[start Data for processing]
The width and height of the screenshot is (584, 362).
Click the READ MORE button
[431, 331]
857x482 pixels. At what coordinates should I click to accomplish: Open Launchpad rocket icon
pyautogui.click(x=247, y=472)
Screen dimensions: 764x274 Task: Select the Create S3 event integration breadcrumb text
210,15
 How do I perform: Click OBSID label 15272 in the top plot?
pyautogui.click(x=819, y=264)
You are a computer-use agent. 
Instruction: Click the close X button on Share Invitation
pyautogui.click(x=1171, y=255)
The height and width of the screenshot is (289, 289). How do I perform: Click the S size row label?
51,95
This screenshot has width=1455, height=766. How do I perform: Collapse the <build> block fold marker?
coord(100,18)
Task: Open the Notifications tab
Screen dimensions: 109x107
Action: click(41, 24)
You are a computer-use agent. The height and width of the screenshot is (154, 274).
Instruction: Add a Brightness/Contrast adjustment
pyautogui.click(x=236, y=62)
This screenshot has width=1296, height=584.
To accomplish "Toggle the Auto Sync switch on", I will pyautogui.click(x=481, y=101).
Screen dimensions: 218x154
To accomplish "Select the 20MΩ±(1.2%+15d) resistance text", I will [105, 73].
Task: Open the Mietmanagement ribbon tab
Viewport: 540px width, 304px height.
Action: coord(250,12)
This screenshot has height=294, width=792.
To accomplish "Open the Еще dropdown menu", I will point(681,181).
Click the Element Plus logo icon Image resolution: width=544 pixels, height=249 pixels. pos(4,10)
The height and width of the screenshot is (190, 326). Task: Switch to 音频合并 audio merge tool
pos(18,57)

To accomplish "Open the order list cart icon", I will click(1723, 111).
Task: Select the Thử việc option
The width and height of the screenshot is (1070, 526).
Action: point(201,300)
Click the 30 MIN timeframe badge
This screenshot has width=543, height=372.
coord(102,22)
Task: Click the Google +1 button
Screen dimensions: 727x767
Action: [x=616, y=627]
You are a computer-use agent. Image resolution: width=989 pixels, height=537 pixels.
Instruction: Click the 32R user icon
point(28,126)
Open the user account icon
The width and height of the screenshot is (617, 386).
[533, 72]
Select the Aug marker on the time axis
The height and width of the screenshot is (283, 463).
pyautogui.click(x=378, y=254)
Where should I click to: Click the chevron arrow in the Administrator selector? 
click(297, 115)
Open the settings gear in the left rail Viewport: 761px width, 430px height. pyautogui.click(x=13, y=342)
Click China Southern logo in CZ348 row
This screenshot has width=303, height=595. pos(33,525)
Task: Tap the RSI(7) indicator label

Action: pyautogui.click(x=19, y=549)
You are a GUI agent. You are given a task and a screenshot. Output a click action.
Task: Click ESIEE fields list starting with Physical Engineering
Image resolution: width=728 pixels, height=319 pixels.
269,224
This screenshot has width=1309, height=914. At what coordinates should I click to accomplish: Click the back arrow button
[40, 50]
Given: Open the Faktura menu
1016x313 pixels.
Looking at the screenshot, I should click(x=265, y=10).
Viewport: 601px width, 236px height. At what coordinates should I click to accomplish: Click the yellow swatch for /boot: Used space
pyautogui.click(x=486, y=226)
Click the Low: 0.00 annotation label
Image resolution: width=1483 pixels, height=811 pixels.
[end Data for processing]
* [To be done] Copy the lines above word for word, starting at the line containing "Task: Tap the RSI(7) indicator label" and ending with the line containing "pyautogui.click(x=486, y=226)", both included.

* [Full response]
Task: Tap the RSI(7) indicator label

Action: pyautogui.click(x=19, y=549)
You are a GUI agent. You are given a task and a screenshot. Output a click action.
Task: Click ESIEE fields list starting with Physical Engineering
Image resolution: width=728 pixels, height=319 pixels.
269,224
This screenshot has width=1309, height=914. At what coordinates should I click to accomplish: Click the back arrow button
[40, 50]
Given: Open the Faktura menu
1016x313 pixels.
Looking at the screenshot, I should click(x=265, y=10).
Viewport: 601px width, 236px height. At what coordinates should I click to accomplish: Click the yellow swatch for /boot: Used space
pyautogui.click(x=486, y=226)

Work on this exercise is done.